Accountable For Oneself

To Do or Not To Do?

Just Do It Anyway

Image by MikeVC via Flickr

I read this great bumper sticker a few months ago: “Kids who hunt, trap and fish do not mug little old ladies”.  It got me thinking…

The Industrial Revolution brought with it an incredible opportunity for creative thinkers, builders and doers.  Yet, the same seed spawned a cloud of laziness for the masses.

Sliced, pre-packaged bread – no need to make your own anymore…who’s got time anyway? We have gone and replaced the time we’ve gained from these inventions with more things to do.  Because in truth, we are not lazy we are doers – each one of us.  We have gained more time to do more, but at what cost?

My point is that for a large part we have lost the art for having to take care of ourselves.  Not having to explore, create or examine because the fundamentals have been taken care of for us.  This wheel of convenience has run amok.

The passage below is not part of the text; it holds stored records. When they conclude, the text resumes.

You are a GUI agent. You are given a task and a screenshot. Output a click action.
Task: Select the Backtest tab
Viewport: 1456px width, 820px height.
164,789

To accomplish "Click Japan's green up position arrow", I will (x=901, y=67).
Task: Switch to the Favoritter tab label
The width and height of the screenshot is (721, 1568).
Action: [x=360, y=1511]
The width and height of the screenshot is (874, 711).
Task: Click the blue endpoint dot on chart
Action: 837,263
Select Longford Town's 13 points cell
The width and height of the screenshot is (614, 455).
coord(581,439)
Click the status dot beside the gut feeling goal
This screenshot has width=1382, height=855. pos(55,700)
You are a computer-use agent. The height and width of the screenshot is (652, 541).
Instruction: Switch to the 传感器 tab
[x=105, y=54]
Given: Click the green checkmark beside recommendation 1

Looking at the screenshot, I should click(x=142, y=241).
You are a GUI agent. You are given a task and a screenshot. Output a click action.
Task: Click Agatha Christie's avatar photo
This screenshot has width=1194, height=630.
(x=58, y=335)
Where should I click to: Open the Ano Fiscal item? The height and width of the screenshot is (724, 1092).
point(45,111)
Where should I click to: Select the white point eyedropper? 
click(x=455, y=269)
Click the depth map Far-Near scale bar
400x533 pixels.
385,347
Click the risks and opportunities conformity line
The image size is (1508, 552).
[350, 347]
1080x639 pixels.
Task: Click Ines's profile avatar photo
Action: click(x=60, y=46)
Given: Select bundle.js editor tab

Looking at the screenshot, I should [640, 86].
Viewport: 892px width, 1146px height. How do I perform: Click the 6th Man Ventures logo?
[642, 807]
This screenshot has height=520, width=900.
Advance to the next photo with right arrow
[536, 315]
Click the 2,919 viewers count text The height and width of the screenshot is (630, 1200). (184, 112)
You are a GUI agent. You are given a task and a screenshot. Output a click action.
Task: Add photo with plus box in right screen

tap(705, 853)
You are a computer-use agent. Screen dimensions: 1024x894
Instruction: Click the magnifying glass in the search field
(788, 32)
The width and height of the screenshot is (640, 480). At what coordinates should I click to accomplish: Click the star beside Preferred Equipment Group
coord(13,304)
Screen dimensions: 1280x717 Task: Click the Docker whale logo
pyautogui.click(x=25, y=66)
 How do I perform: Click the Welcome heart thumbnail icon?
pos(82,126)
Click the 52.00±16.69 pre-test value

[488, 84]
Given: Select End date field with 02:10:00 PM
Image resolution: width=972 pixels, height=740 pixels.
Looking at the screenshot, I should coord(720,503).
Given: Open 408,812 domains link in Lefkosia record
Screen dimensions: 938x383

Humans need to ‘do’.  We are no different from the very busy animal kingdom.  We see the birds preparing their nests for spring: tending, feeding and guarding their nestlings.  This is their natural cycle, which is not so different from ours.  But ours has gotten muddled up.  Historically, our natural drive was to find shelter, be clothed, and eat three meals per day, dance and sing.  Presently, we still have this natural survival energy.  We need to burn it off somehow.  If we do not find a constructive way to utilize this energy we are going to sit around and overeat.  Much like the housebound dog that doesn’t get exercised; he gets himself into mischief to satisfy his natural drive, often in the way of eating a lone leather shoe or digging up the garden. Or, like the “kids who mug little old ladies”!

To think that those of us in Western society who are lucky enough to live in an age where education and personal development is attainable and affordable:  from life coaching, music lessons or personal fitness training to name a few…isn’t that fantastic?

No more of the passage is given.